With his new HBO show Any Given Wednesday set to premiere in a few weeks, Bill Simmons is the subject of a lengthy cover story in the latest issue of The Hollywood Reporter. The piece takes a deeper look into Simmons’ journey from ESPN and Grantland to the HBO venture and his new website, The Ringer. Not surprisingly, Simmons didn’t hold back when his former employer was brought up.
Since his ugly divorce with the network last year, Simmons has frequently jumped on opportunities to bash The Worldwide Leader for the way their relationship deteriorated. There are several interesting snippets from THR‘s feature, in which not a whole lot of punches were pulled.
A year removed, the emotions still are palpable. “[Those people] were just trying to cause trouble,” says Simmons. “It was f*cking high school.” (ESPN declined comment for this story.)
Simmons, being Simmons, retaliated in kind, firing off an email that he was pulling out of the network’s upcoming coverage of the NBA draft. Knowing things would escalate from there, he says he had planned to go in the following day and inform the staff at his ESPN-backed media site, Grantland, that the likelihood of him remaining at the company was slim.
He never would get that chance. Simmons woke up the next morning to a New York Times report that his contract would not be renewed. […] Simmons, who had been at the company for 14 1/2 years, was blindsided. “It was f*cking shitty,” he says, having caught the news, as many of his employees did, on Twitter. “By the way they handled it, you would think I played grab-ass with some makeup assistant or something.”
Simmons also targeted the comments Skipper made late last year when he said that he was still confused about what Grantland was and how the working environment came to be.
“The way they handled [Grantland] to me is the story that hasn’t been written,” he begins, seizing another opportunity to rip his former boss for his November comments to Vanity Fair. […] “We lacked a full understanding of the bonding nature between Bill and those guys,” Skipper said at the time. Half a year later, Simmons remains stunned by the remark. “Do you understand how dumb that is?” he says now. “I hired every single person who worked for me, it was my idea, and everything we did came out of all the relationships that I had with those people.”

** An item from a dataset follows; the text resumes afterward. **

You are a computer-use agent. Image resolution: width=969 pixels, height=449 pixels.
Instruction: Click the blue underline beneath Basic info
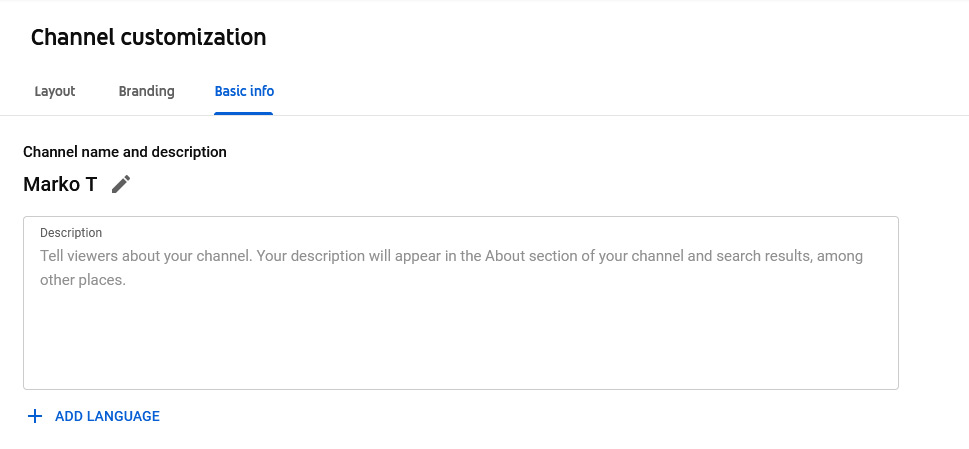click(243, 114)
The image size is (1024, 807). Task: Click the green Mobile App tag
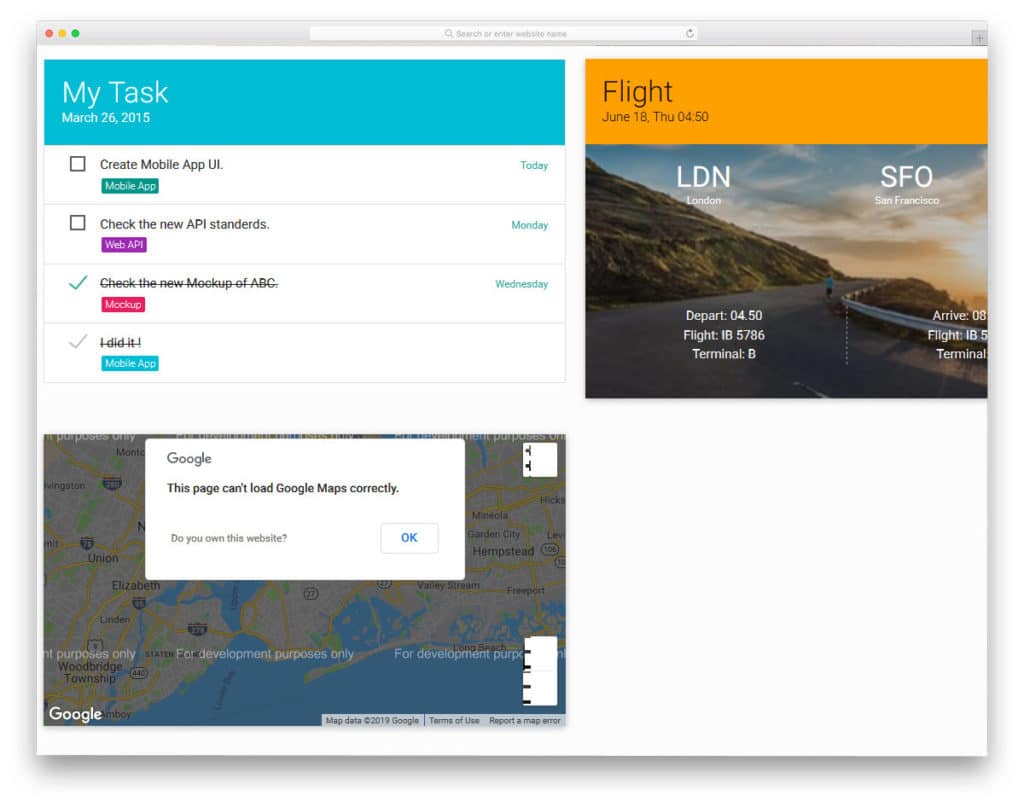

Then he commented on some more recent staffing changes at the company.
And then, as though still trying to settle the score, he adds of the recent rash of ESPN departures, which include Keith Olbermann and Jason Whitlock: “They’ve now gotten rid of everybody who is a little off the beaten path. Ask yourself this: ‘Who would work there that you respect right now?’ “
It’s clear that “The Sports Guy” clearly still harbors some bitterness and resentment towards his former employer, but he also seems very pleased and excited with what’s coming next, and why shouldn’t he be? According to THR, Simmons is making $7 to $9 million a year with HBO, a sizable pay raise from the $5 million salary he had at ESPN.
Who knows if he’ll ultimately have the last laugh, but he certainly seems to be enjoying his new freedom at the moment.